WORK ORDER ::
Copy the data exactly. Leave nothing out.
--- EXTRACTED ENTRIES Enclosed Below ---
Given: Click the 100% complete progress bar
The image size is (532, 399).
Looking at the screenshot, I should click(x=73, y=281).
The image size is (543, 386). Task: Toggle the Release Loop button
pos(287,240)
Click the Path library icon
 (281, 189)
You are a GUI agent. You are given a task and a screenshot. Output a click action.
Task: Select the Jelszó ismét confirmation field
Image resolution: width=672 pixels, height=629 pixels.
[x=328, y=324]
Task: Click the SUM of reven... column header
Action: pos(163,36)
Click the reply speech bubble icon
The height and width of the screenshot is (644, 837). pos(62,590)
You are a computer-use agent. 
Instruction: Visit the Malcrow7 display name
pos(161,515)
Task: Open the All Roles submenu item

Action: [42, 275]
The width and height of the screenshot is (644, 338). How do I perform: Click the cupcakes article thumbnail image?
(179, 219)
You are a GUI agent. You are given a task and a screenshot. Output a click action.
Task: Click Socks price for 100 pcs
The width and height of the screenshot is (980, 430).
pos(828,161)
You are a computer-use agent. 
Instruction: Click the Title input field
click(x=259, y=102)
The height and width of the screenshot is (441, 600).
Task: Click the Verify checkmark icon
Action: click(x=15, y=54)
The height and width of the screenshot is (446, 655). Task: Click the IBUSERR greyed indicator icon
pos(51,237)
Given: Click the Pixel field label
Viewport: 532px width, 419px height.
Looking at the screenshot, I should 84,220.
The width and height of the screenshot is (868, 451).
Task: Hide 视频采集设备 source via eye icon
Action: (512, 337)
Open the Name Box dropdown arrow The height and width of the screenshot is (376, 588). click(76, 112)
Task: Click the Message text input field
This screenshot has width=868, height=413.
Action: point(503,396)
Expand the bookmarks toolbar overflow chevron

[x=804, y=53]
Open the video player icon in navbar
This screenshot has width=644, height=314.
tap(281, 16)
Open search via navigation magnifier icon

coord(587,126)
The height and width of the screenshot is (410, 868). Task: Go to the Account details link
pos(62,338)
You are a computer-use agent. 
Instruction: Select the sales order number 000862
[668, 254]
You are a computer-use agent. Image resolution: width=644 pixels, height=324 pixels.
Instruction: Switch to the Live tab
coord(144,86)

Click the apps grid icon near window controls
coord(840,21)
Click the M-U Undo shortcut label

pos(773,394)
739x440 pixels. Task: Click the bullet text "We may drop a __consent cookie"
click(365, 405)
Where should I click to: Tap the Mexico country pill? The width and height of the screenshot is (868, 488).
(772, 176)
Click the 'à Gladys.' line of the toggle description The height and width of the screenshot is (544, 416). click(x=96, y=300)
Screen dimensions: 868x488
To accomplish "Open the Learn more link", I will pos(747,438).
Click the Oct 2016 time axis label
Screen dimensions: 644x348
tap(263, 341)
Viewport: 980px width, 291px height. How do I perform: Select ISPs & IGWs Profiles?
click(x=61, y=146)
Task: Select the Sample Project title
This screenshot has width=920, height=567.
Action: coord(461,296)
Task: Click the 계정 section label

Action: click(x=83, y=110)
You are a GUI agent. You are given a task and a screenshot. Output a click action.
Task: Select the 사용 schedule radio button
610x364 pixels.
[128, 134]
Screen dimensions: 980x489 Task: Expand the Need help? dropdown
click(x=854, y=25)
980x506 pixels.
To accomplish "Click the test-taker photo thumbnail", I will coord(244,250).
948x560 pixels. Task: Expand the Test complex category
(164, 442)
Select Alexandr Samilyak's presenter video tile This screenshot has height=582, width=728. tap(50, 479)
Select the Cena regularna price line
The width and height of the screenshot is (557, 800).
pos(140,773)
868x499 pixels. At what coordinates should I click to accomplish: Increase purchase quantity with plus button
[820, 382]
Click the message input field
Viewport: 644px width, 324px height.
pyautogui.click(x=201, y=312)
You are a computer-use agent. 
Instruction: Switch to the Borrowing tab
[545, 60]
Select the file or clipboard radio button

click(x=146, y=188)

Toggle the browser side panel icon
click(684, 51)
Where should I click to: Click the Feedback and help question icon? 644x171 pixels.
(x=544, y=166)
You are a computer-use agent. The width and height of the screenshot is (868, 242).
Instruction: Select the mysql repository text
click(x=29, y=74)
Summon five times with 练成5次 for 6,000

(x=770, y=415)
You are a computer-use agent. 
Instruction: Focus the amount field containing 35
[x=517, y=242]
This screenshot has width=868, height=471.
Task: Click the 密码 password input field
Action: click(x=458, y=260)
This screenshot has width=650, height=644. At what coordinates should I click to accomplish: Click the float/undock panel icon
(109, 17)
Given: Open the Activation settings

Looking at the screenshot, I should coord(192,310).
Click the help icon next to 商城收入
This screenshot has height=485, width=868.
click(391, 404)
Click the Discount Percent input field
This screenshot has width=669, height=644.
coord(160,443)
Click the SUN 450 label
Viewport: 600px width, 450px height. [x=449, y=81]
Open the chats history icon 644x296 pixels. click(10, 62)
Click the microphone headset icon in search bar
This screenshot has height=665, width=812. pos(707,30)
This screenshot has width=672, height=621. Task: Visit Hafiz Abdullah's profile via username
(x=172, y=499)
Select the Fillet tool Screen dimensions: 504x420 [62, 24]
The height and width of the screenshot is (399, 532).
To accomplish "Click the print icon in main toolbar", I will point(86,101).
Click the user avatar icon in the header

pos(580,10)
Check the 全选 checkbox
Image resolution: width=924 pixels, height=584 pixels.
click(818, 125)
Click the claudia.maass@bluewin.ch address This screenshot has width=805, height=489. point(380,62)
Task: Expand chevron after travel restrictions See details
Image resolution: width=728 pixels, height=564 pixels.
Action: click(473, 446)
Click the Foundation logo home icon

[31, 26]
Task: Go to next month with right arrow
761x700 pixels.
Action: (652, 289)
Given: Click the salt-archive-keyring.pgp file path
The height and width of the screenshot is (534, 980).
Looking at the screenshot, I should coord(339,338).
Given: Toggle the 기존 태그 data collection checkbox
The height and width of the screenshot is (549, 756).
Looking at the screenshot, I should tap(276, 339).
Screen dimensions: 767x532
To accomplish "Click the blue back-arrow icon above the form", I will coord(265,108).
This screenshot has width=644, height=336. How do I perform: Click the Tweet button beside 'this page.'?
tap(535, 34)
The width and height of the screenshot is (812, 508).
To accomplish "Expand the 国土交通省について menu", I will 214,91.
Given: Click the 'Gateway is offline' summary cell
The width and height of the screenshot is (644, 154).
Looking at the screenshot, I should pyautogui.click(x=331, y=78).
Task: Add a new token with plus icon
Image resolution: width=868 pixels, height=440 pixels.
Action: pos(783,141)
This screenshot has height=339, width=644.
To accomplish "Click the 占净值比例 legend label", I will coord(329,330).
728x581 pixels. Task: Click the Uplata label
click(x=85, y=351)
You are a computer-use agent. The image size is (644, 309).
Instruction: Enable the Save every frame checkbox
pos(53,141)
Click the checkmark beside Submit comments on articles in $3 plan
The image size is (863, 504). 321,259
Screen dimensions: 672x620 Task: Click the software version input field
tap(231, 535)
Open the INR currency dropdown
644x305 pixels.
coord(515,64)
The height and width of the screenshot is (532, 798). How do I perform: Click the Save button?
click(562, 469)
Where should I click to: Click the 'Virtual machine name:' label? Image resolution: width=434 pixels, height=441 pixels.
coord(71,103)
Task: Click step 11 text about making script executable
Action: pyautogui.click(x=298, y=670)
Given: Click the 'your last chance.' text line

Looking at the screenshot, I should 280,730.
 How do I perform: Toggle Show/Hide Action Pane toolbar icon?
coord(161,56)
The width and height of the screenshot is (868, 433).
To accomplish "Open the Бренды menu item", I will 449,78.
--- End of Enclosed EXTRACTED ENTRIES ---
ANSWER TO THIS PROBLEM ::
Given: Click the 100% complete progress bar
The image size is (532, 399).
Looking at the screenshot, I should click(x=73, y=281).
The image size is (543, 386). Task: Toggle the Release Loop button
pos(287,240)
Click the Path library icon
 (281, 189)
You are a GUI agent. You are given a task and a screenshot. Output a click action.
Task: Select the Jelszó ismét confirmation field
Image resolution: width=672 pixels, height=629 pixels.
[x=328, y=324]
Task: Click the SUM of reven... column header
Action: pos(163,36)
Click the reply speech bubble icon
The height and width of the screenshot is (644, 837). pos(62,590)
You are a computer-use agent. 
Instruction: Visit the Malcrow7 display name
pos(161,515)
Task: Open the All Roles submenu item

Action: [42, 275]
The width and height of the screenshot is (644, 338). How do I perform: Click the cupcakes article thumbnail image?
(179, 219)
You are a GUI agent. You are given a task and a screenshot. Output a click action.
Task: Click Socks price for 100 pcs
The width and height of the screenshot is (980, 430).
pos(828,161)
You are a computer-use agent. 
Instruction: Click the Title input field
click(x=259, y=102)
The height and width of the screenshot is (441, 600).
Task: Click the Verify checkmark icon
Action: click(x=15, y=54)
The height and width of the screenshot is (446, 655). Task: Click the IBUSERR greyed indicator icon
pos(51,237)
Given: Click the Pixel field label
Viewport: 532px width, 419px height.
Looking at the screenshot, I should 84,220.
The width and height of the screenshot is (868, 451).
Task: Hide 视频采集设备 source via eye icon
Action: (512, 337)
Open the Name Box dropdown arrow The height and width of the screenshot is (376, 588). click(76, 112)
Task: Click the Message text input field
This screenshot has width=868, height=413.
Action: point(503,396)
Expand the bookmarks toolbar overflow chevron

[x=804, y=53]
Open the video player icon in navbar
This screenshot has width=644, height=314.
tap(281, 16)
Open search via navigation magnifier icon

coord(587,126)
The height and width of the screenshot is (410, 868). Task: Go to the Account details link
pos(62,338)
You are a computer-use agent. 
Instruction: Select the sales order number 000862
[668, 254]
You are a computer-use agent. Image resolution: width=644 pixels, height=324 pixels.
Instruction: Switch to the Live tab
coord(144,86)

Click the apps grid icon near window controls
coord(840,21)
Click the M-U Undo shortcut label

pos(773,394)
739x440 pixels. Task: Click the bullet text "We may drop a __consent cookie"
click(365, 405)
Where should I click to: Tap the Mexico country pill? The width and height of the screenshot is (868, 488).
(772, 176)
Click the 'à Gladys.' line of the toggle description The height and width of the screenshot is (544, 416). click(x=96, y=300)
Screen dimensions: 868x488
To accomplish "Open the Learn more link", I will pos(747,438).
Click the Oct 2016 time axis label
Screen dimensions: 644x348
tap(263, 341)
Viewport: 980px width, 291px height. How do I perform: Select ISPs & IGWs Profiles?
click(x=61, y=146)
Task: Select the Sample Project title
This screenshot has width=920, height=567.
Action: coord(461,296)
Task: Click the 계정 section label

Action: click(x=83, y=110)
You are a GUI agent. You are given a task and a screenshot. Output a click action.
Task: Select the 사용 schedule radio button
610x364 pixels.
[128, 134]
Screen dimensions: 980x489 Task: Expand the Need help? dropdown
click(x=854, y=25)
980x506 pixels.
To accomplish "Click the test-taker photo thumbnail", I will coord(244,250).
948x560 pixels. Task: Expand the Test complex category
(164, 442)
Select Alexandr Samilyak's presenter video tile This screenshot has height=582, width=728. tap(50, 479)
Select the Cena regularna price line
The width and height of the screenshot is (557, 800).
pos(140,773)
868x499 pixels. At what coordinates should I click to accomplish: Increase purchase quantity with plus button
[820, 382]
Click the message input field
Viewport: 644px width, 324px height.
pyautogui.click(x=201, y=312)
You are a computer-use agent. 
Instruction: Switch to the Borrowing tab
[545, 60]
Select the file or clipboard radio button

click(x=146, y=188)

Toggle the browser side panel icon
click(684, 51)
Where should I click to: Click the Feedback and help question icon? 644x171 pixels.
(x=544, y=166)
You are a computer-use agent. The width and height of the screenshot is (868, 242).
Instruction: Select the mysql repository text
click(x=29, y=74)
Summon five times with 练成5次 for 6,000

(x=770, y=415)
You are a computer-use agent. 
Instruction: Focus the amount field containing 35
[x=517, y=242]
This screenshot has width=868, height=471.
Task: Click the 密码 password input field
Action: click(x=458, y=260)
This screenshot has width=650, height=644. At what coordinates should I click to accomplish: Click the float/undock panel icon
(109, 17)
Given: Open the Activation settings

Looking at the screenshot, I should coord(192,310).
Click the help icon next to 商城收入
This screenshot has height=485, width=868.
click(391, 404)
Click the Discount Percent input field
This screenshot has width=669, height=644.
coord(160,443)
Click the SUN 450 label
Viewport: 600px width, 450px height. [x=449, y=81]
Open the chats history icon 644x296 pixels. click(10, 62)
Click the microphone headset icon in search bar
This screenshot has height=665, width=812. pos(707,30)
This screenshot has width=672, height=621. Task: Visit Hafiz Abdullah's profile via username
(x=172, y=499)
Select the Fillet tool Screen dimensions: 504x420 [62, 24]
The height and width of the screenshot is (399, 532).
To accomplish "Click the print icon in main toolbar", I will point(86,101).
Click the user avatar icon in the header

pos(580,10)
Check the 全选 checkbox
Image resolution: width=924 pixels, height=584 pixels.
click(818, 125)
Click the claudia.maass@bluewin.ch address This screenshot has width=805, height=489. point(380,62)
Task: Expand chevron after travel restrictions See details
Image resolution: width=728 pixels, height=564 pixels.
Action: click(473, 446)
Click the Foundation logo home icon

[31, 26]
Task: Go to next month with right arrow
761x700 pixels.
Action: (652, 289)
Given: Click the salt-archive-keyring.pgp file path
The height and width of the screenshot is (534, 980).
Looking at the screenshot, I should coord(339,338).
Given: Toggle the 기존 태그 data collection checkbox
The height and width of the screenshot is (549, 756).
Looking at the screenshot, I should tap(276, 339).
Screen dimensions: 767x532
To accomplish "Click the blue back-arrow icon above the form", I will coord(265,108).
This screenshot has width=644, height=336. How do I perform: Click the Tweet button beside 'this page.'?
tap(535, 34)
The width and height of the screenshot is (812, 508).
To accomplish "Expand the 国土交通省について menu", I will 214,91.
Given: Click the 'Gateway is offline' summary cell
The width and height of the screenshot is (644, 154).
Looking at the screenshot, I should pyautogui.click(x=331, y=78).
Task: Add a new token with plus icon
Image resolution: width=868 pixels, height=440 pixels.
Action: pos(783,141)
This screenshot has height=339, width=644.
To accomplish "Click the 占净值比例 legend label", I will coord(329,330).
728x581 pixels. Task: Click the Uplata label
click(x=85, y=351)
You are a computer-use agent. The image size is (644, 309).
Instruction: Enable the Save every frame checkbox
pos(53,141)
Click the checkmark beside Submit comments on articles in $3 plan
The image size is (863, 504). 321,259
Screen dimensions: 672x620 Task: Click the software version input field
tap(231, 535)
Open the INR currency dropdown
644x305 pixels.
coord(515,64)
The height and width of the screenshot is (532, 798). How do I perform: Click the Save button?
click(562, 469)
Where should I click to: Click the 'Virtual machine name:' label? Image resolution: width=434 pixels, height=441 pixels.
coord(71,103)
Task: Click step 11 text about making script executable
Action: pyautogui.click(x=298, y=670)
Given: Click the 'your last chance.' text line

Looking at the screenshot, I should 280,730.
 How do I perform: Toggle Show/Hide Action Pane toolbar icon?
coord(161,56)
The width and height of the screenshot is (868, 433).
To accomplish "Open the Бренды menu item", I will 449,78.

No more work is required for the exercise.